Sanyam Bhutani: Hello Sebastian, Thank you for taking the time to do this.
Sebastian Ruder: Thanks for having me.
Could you tell the readers about how you got started? What got you interested in NLP and Deep Learning?
Sebastian Ruder: I was really into maths and languages when I was in high school and took part in competitions. For my studies, I wanted to combine the logic of maths with the creativity of language somehow but didn’t know if such a field existed. That’s when I came across Computational Linguistics, which seemed to be a perfect fit at the intersection of computer science and linguistics. I then did my Bachelor’s in Computational Linguistics at the University of Heidelberg in Germany, one of my favourite places in Europe. During my Bachelor’s, I got most excited by machine learning, so I tried to get as much as exposure to ML as possible via internships and online courses. I only heard about word2vec as I was finishing my undergrad in 2015; as I learned more about Deep Learning at the start of my Ph.D. later that year, it seemed to be most exciting direction, so I decided to focus on it.
Sanyam Bhutani: You started your research right after graduation.
What made you pick research as a career path instead of the industry?
Sebastian Ruder: After graduating, I was planning to get some industry experience first by working in a startup. A PhD was always something I had dreamed of, but I hadn’t seriously considered it at that point. When I discussed working with the Dublin-based NLP startup Aylien, they told me about the Employment-based Postgraduate Programme, a PhD programme that is hosted jointly by a university and a company, which seemed like the perfect fit for me. Combining research and industry work can be challenging at times, but has been rewarding for me overall. Most importantly, there should be a fit with the company.
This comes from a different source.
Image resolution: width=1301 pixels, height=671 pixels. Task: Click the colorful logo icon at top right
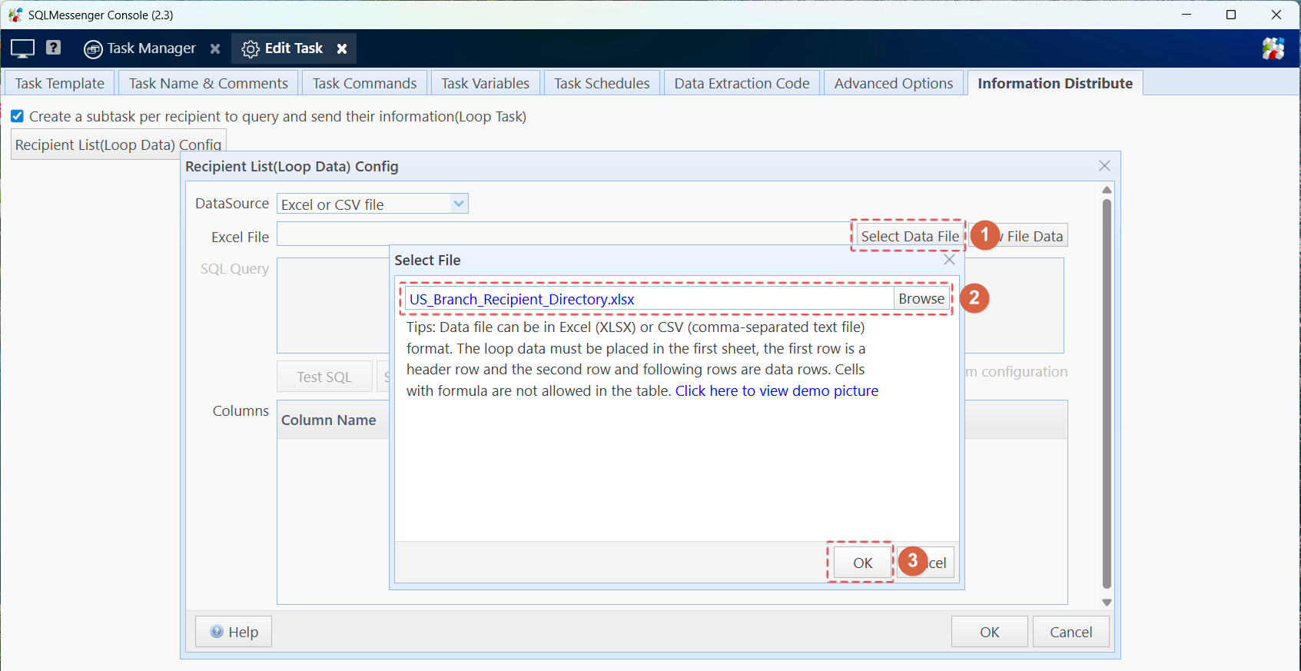(x=1273, y=48)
Sanyam Bhutani: You’ve been working as a researcher for 3 years now. What has been your favorite project during these years?
Sebastian Ruder: In terms of learning, delving into a new area where I don’t know much, reading papers, and getting to collaborate with great people. In this vein, my project working on multi-task learning at the University of Copenhagen was a great and very stimulating experience. In terms of impact, being able to work with Jeremy, interacting with the fastai community, and seeing that people find our work on language models useful.
Sanyam Bhutani: Natural Language Processing has arguably lagged behind Computer Vision.
What are your thoughts about the current scenario? Is it a good time to get started as an NLP Practitioner?
Sebastian Ruder: I think now is a great time to get started with NLP. Compared to a couple of years ago, we’re at a point of maturity where you’re not limited to just using word embeddings or off-the-shelf models, but you can compose your model from a wide array of components, such as different layers, pretrained representations, auxiliary losses, etc. There also seems to be a growing feeling in the community that many of the canonical problems (POS tagging and dependency parsing on the Penn Treebank, sentiment analysis on movie reviews, etc.) are close to being solved, so we really want to make progress on more challenging problems, such as “real” natural language understanding and creating models that truly generalize. For these problems, I think we can really benefit from people with new perspectives and ideas. In addition, as we can now train models for many useful tasks such as classification or sequence labelling with good accuracy, there are a lot of opportunities for applying and adapting these models to other languages. If you’re a speaker of another language, you can make a big difference by creating datasets others can use for evaluation and training models for that language.
Sanyam Bhutani: For the readers and the beginners who are interested in working on Natural Language Processing, what would be your best advice?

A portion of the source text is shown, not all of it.